Activity: Copy out exactly the lines from the one containing "Select the Bartholomew Bear item name" through the end of the records, and no pictures.

※

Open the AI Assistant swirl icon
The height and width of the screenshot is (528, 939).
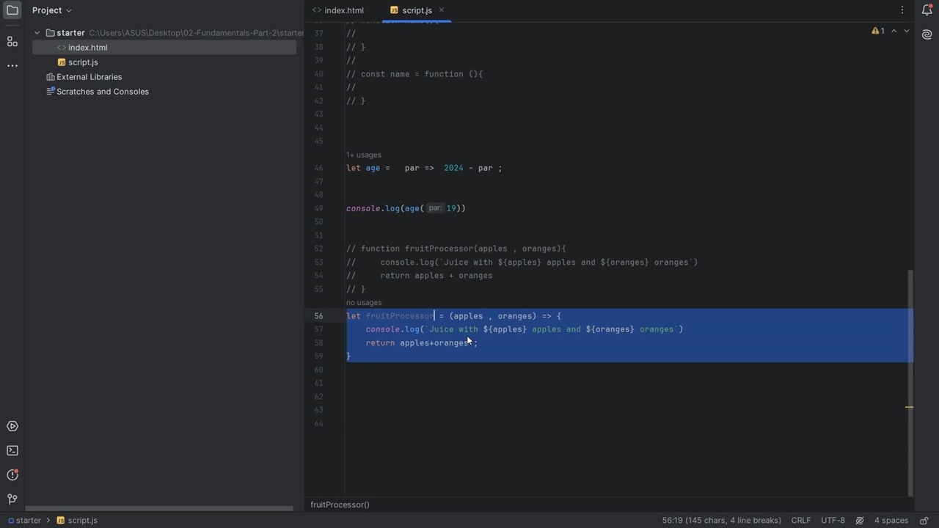tap(927, 34)
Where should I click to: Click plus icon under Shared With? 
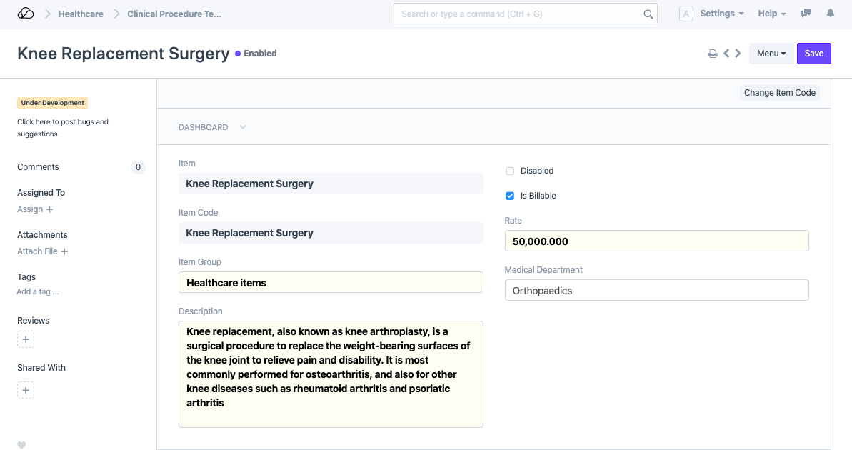tap(26, 390)
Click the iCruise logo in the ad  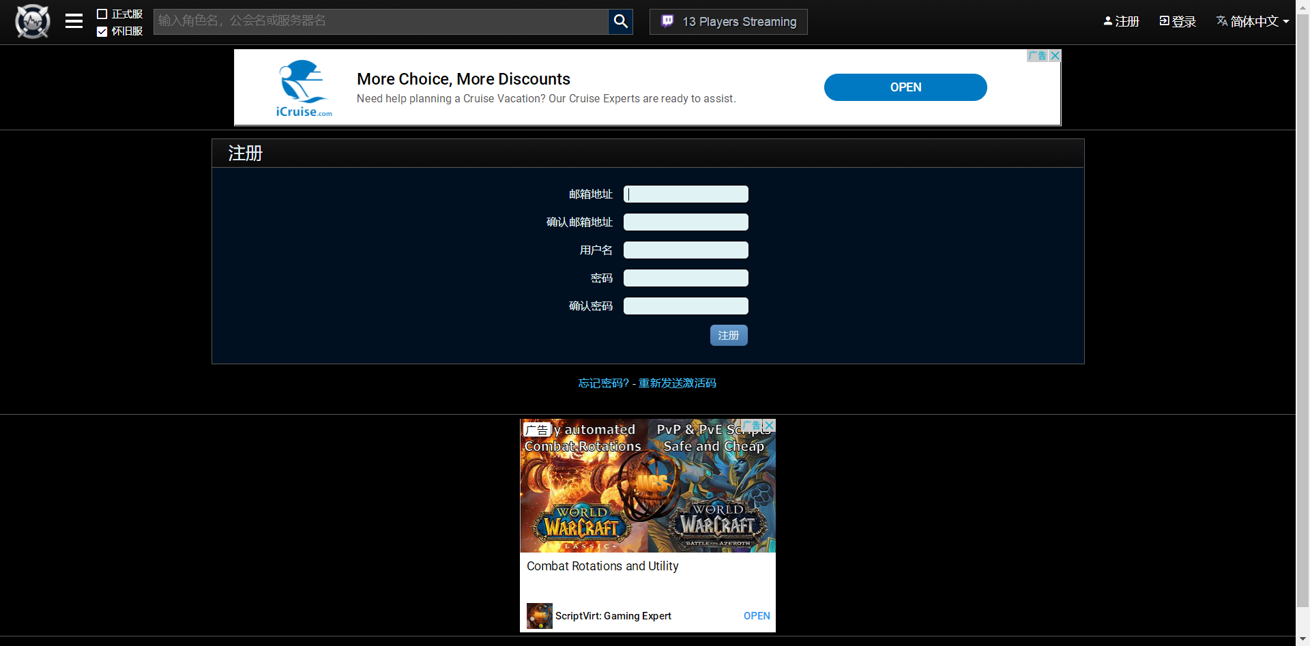(x=304, y=89)
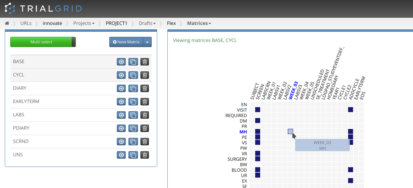The height and width of the screenshot is (188, 413).
Task: Expand the New Matrix dropdown arrow
Action: tap(147, 42)
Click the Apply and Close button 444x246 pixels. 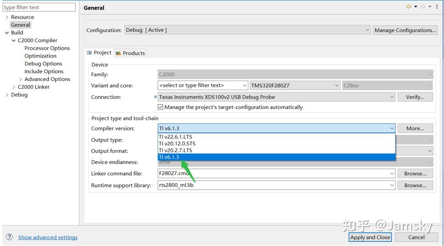click(x=370, y=237)
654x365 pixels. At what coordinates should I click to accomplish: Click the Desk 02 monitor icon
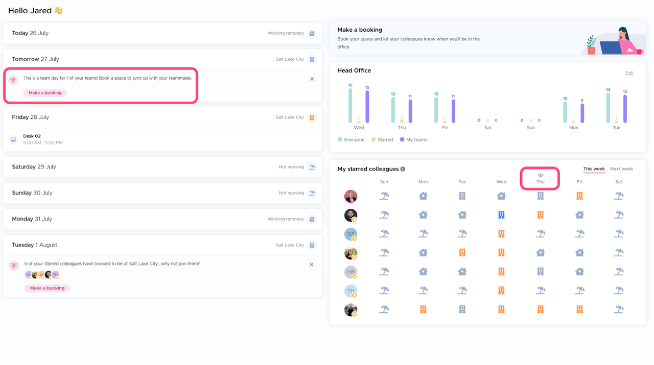click(14, 139)
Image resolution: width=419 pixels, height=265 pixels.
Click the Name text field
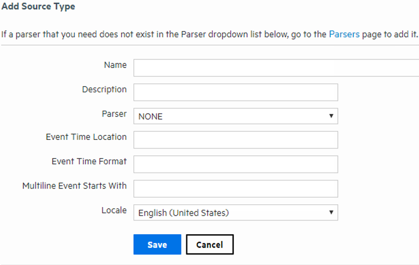(x=276, y=68)
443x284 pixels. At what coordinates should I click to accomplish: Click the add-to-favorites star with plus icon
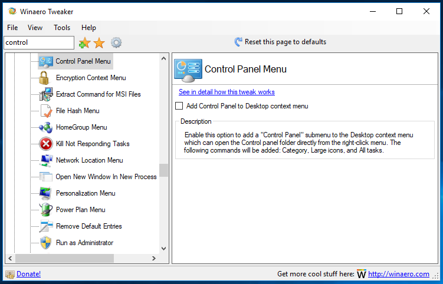tap(84, 42)
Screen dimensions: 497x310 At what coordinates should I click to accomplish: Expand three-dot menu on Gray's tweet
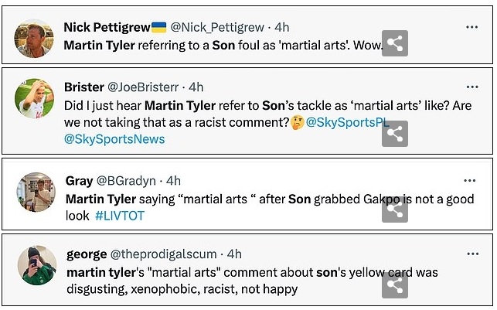click(472, 181)
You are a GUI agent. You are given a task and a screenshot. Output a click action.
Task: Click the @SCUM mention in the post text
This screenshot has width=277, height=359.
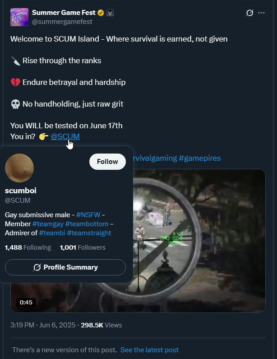point(65,136)
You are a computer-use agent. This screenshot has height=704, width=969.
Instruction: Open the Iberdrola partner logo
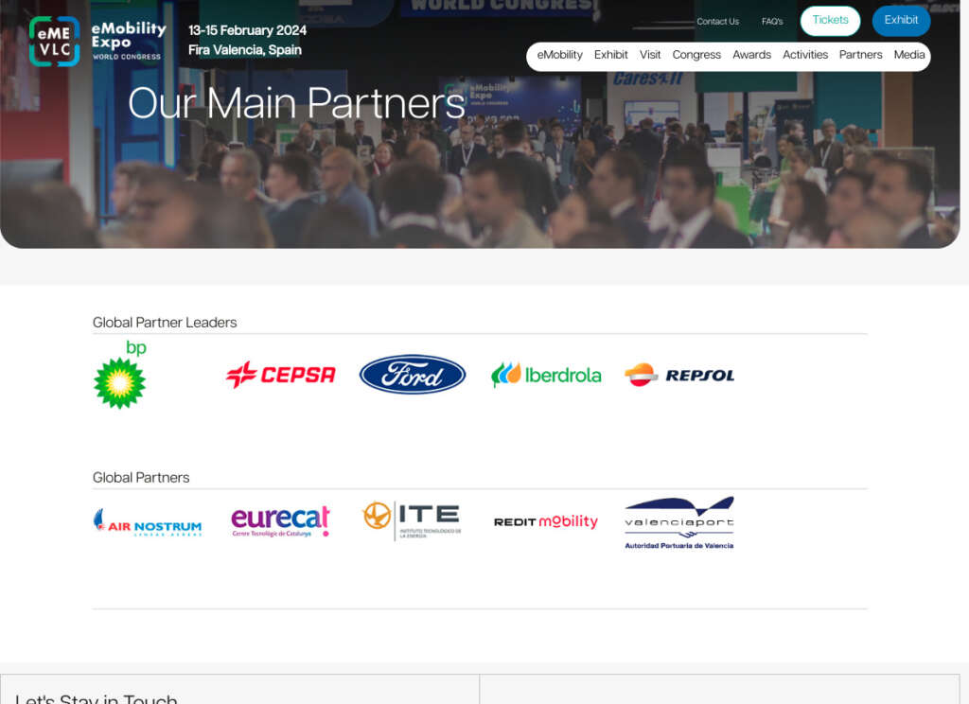[x=546, y=375]
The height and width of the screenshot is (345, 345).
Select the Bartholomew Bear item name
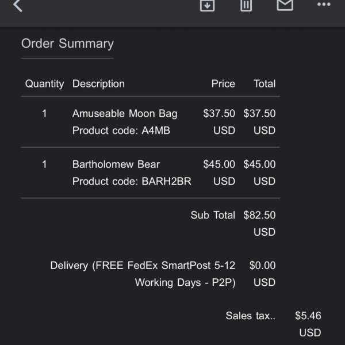[116, 164]
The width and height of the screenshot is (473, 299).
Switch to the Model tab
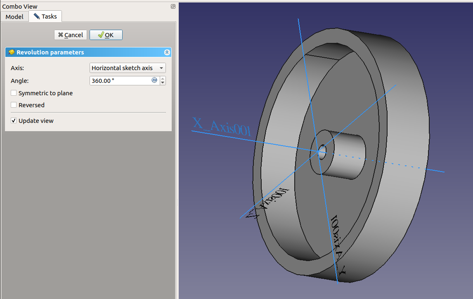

※

Answer section:
Select the Bartholomew Bear item name
[116, 164]
The width and height of the screenshot is (473, 299).
Switch to the Model tab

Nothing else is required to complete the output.